Ma il Milan c'è o ci fa?

Nel giorno dell'addio al calcio di Paolo Maldini, a San Siro va in scena soprattutto la protesta contro Berlusconi. Variegati gli striscioni apparsi in curva, da "Caro Berlusconi grazie di tutto e vai fuori dai c." al più prosastico "Devi spendere", passando per il poco fantasioso "Sono anni che compri bidoni e figurine. Quest'anno chi compri...le veline???".

Ma al di là delle rime, più o meno riuscite, la curva ha ragione: il Milan è sempre più vecchio e nel caos (Ancelotti va o resta? E Kakà?), vittima di campagne acquisti schizofreniche e prive di un progetto a lungo termine. Ma davvero Berlusconi pensa di poter andare avanti con questa squadra?
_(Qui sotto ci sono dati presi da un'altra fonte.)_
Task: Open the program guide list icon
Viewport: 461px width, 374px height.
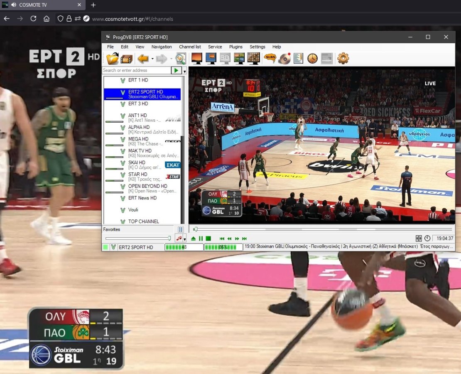Action: [x=298, y=59]
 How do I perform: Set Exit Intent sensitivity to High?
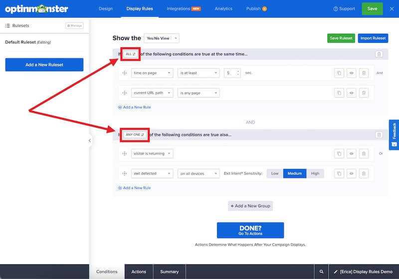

Davvero la presidenza non sente il bisogno di svecchiare?

Ciò detto, non si capisce però la parallela protesta della curva contro un'eventuale ritorno di Sheva al Chelsea. "Sheva non si vende", "Sheva è un grande uomo e un grande calciatore, il suo futuro deve essere di un solo colore": davvero, e questa volta parlo ai tifosi, è un bene che Sheva resti al Milan? Portando via lo spazio ad un altro centravanti, magari più giovane? Ho i miei seri dubbi. Una cosa è certa: il futuro del Milan, oggi come oggi, è poco rosso e molto nero.